So; this is what I did to prove to myself that I could. Maybe for my CV, I had fun and learned a lot doing this. Enjoy, or ignore, as you wish.
PrintEye is a minimalist information panel for Duet boards; it plugs into the DanelDue UART port, taking power from there and sending M408 S0
once a second, and otherwise waiting for a reply and updating the display based on their contents.
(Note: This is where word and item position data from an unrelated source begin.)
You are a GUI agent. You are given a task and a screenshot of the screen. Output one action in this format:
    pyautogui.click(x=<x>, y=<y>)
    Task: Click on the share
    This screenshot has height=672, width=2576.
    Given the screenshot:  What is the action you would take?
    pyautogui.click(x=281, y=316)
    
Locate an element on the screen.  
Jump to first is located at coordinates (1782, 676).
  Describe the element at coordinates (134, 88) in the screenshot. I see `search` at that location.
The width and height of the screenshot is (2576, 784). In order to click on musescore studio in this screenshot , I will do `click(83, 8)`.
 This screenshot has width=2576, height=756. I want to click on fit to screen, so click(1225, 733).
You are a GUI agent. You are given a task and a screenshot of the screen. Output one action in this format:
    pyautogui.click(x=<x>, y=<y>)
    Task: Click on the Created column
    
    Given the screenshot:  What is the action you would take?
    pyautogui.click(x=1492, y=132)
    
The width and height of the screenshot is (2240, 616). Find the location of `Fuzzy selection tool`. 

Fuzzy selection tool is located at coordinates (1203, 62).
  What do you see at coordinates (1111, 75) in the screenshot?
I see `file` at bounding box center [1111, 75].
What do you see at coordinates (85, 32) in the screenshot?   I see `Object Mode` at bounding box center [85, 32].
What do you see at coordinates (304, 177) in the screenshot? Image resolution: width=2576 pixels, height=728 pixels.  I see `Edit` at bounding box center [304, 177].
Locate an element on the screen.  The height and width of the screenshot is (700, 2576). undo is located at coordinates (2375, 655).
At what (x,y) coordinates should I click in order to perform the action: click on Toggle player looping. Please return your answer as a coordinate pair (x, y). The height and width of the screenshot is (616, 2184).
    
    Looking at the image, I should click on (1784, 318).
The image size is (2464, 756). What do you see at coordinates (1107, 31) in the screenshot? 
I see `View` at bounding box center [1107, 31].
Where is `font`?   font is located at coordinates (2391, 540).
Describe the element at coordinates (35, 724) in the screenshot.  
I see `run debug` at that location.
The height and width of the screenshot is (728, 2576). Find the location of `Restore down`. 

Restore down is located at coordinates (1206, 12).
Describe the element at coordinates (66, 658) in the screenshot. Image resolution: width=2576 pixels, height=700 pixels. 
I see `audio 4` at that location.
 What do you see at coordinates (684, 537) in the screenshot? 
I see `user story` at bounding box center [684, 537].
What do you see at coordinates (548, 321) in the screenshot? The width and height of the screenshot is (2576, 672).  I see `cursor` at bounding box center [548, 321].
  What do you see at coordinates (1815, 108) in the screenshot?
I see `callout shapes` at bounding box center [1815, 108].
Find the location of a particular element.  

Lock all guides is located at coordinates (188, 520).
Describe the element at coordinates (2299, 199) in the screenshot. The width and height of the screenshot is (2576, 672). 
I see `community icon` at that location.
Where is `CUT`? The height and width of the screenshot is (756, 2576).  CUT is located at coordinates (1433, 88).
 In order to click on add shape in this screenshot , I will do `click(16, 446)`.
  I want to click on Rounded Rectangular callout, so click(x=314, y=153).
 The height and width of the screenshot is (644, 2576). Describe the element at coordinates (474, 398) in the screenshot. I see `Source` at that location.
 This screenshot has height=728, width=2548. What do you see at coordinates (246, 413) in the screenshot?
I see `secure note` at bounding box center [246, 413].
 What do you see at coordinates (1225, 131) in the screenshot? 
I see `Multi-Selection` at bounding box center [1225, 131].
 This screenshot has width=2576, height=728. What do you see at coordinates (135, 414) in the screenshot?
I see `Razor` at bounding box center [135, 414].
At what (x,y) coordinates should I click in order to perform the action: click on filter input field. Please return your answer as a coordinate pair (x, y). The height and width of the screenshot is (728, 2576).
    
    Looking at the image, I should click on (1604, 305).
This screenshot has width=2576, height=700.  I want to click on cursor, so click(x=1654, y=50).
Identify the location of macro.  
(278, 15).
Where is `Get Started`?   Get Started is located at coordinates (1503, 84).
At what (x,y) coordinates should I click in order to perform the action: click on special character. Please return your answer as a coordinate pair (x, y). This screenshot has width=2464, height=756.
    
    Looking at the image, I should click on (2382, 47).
It consists of a ATMega328P on a simple standalone board, linked to 2x 0.96' I2C OLED displays, a LED, a Button, and two mosfet level converters for the serial connection to the 3.3v UART on the Duet board.
The Primary connector for the Board doubles as a FTDI programming port, allowing me to update and debug without yanking the CPU out of it's socket. There is no reason why the current cable could not be adapted to the spiffy new 5-pin IO connector of the Duet3 and then that port configured as a UART. Afik the D3 does not have a dedicated panelDue port,
The displays I used have hard-set identical I2C addresses, to avoid using a multiplexer I create two separate software I2C interfaces, one per display, this works surprisingly well. The U8x8 Arduino library handles all the heavy lifting on the display side.
Most of my effort went into the software, which:
- Follows printer status; can turn displays off when printer is in psu-off mode. (configurable)
- Heartbeat/Status LED; brightness configurable.
- Pause/Resume button; configurable on/off and hold-down time.
- Bed plus selected tool heater set and actual temps are reported; as are 'off' and 'fail' states.
- Screen brightness, timeouts, etc are all configurable.
Processing the M408 response Json proved a challenge with minimal memory; I ended up using the Jsmn library. Once I had this running I realised I could leverage this to provide config control too.
The Project exists as two repos on GitHub: Software and Hardware. Both have TL;DR readme's. The Hardware repo has the full KiCad project, and Gerber files.
I have also written this up as a formal project on Hackaday, with archives, gallery and a better summary but lacking very detailed instructions, I assume you know which end of a soldering iron to pick up etc..
My plan for the V2 of this drops the displays in flavor of a LED dot-matrix (16x2) and four servos plus these; for a mad plan to put a delta printer into a 70's era Tardis console. Possibly.